America still has the largest overall economy (although China will soon pass us), the second-highest per capita gross domestic product (after Norway) and by far the world's largest military establishment. But we are no longer among the top tier of nations. One recent demonstration of this is the Social Progress Index based on data gathered by international economists and development experts led by Michael Porter of the Harvard Business School. The SPI ranked 132 nations in three categories: "basic human needs" such as nutrition, water, shelter and safety; "foundations of well-being" such as basic education, health and ecosystem sustainability; and "opportunity" such as personal rights, freedom, inclusion and advanced education. More than 50 indicators were entered into each category.

As expected, money counts. Nations with per capita gross domestic products of more than $15,000 received scores of 70 to 90 on the SPI's 100-point scale, while nations with per capita GDPs less than $10,000 received scores between 30 and 70. One fascinating result is that, above a certain point, money actually doesn't count. For nations having per capita GDPs of more than $20,000 per year, there is no correlation between GDP and SPI ranking: Once per capita GDP reaches this figure (far less than America's $45,000), additional economic development makes little difference.
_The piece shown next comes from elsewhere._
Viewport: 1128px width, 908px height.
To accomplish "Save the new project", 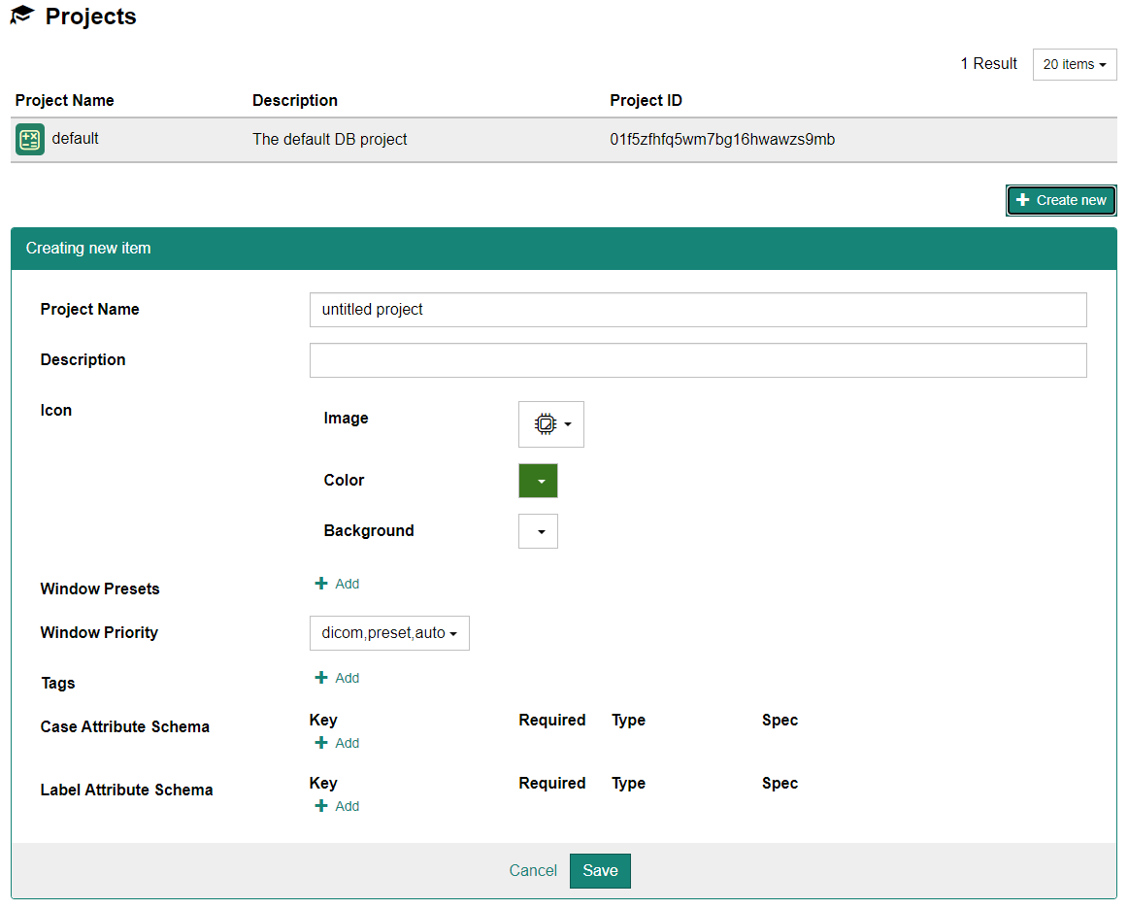I will (x=599, y=871).
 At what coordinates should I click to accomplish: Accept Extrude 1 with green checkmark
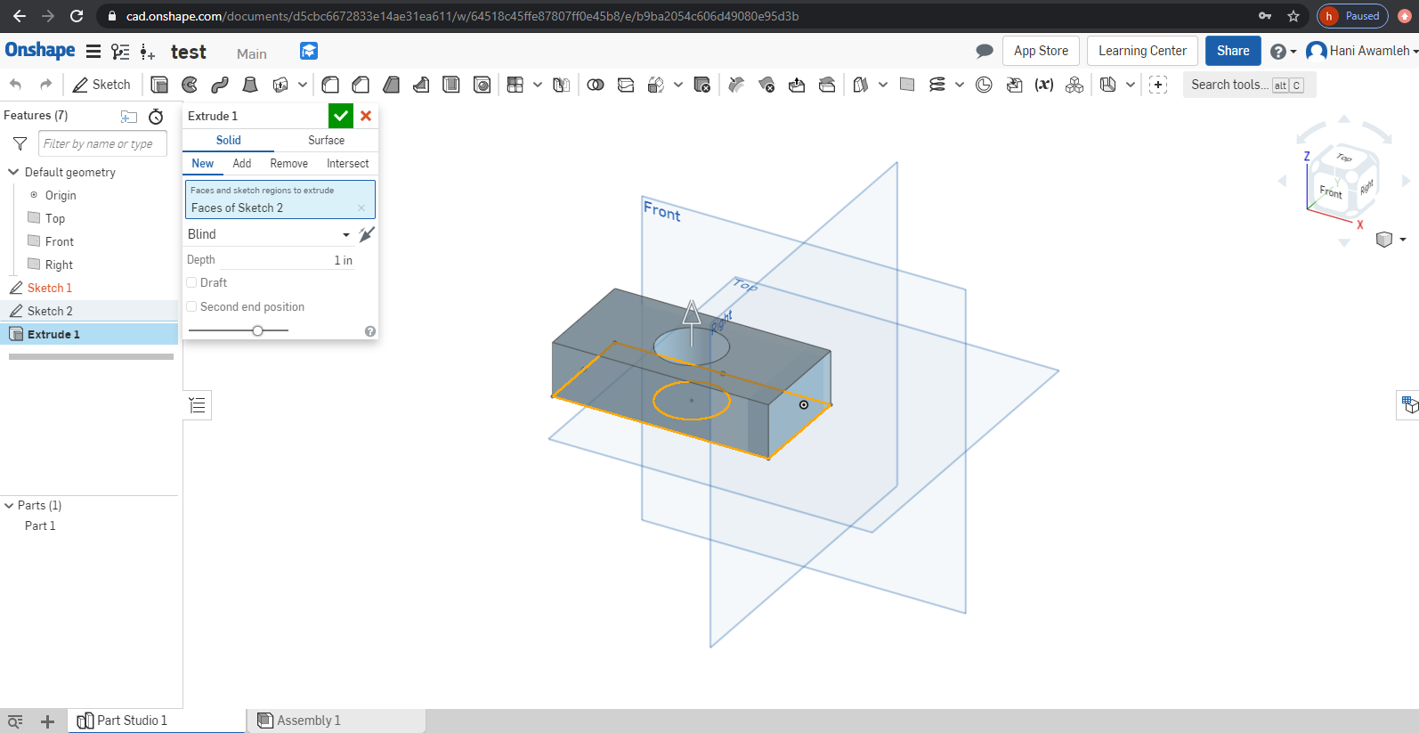341,116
America is the leading example of a rich nation with mediocre social progress. Despite being second richest and despite our high ranking in the category of "opportunity" (because of our excellent higher education), our overall SPI ranking is 16th. We fall squarely into a group of 13 second-tier nations that include the Czech Republic, Portugal, Spain, Estonia and Slovenia. It's worth pondering the 10 nations forming the SPI's top tier: New Zealand, Switzerland, Iceland, Netherlands, Norway, Sweden, Canada, Finland, Denmark and Australia. Also above us in the rankings are, in order, Austria, Germany, United Kingdom, Japan, and Ireland.

Why have we dropped so far from our previous "number one"? Michael Green, SPI's executive director, replies, "What you've got [in America] is a bunch of very marginalized people." Basic human needs such as access to water and sanitation are worse in the U.S. than in other nations with similar GDPs. Other areas where we fall far behind include personal safety where we rank 31st, access to basic education where we rank 39th and especially health and wellness where we rank 70th -- comparable to many much poorer nations -- despite spending far more per capita than any other nation on health care. We're certainly not a top-tier nation, and in many ways, we're not even second-tier.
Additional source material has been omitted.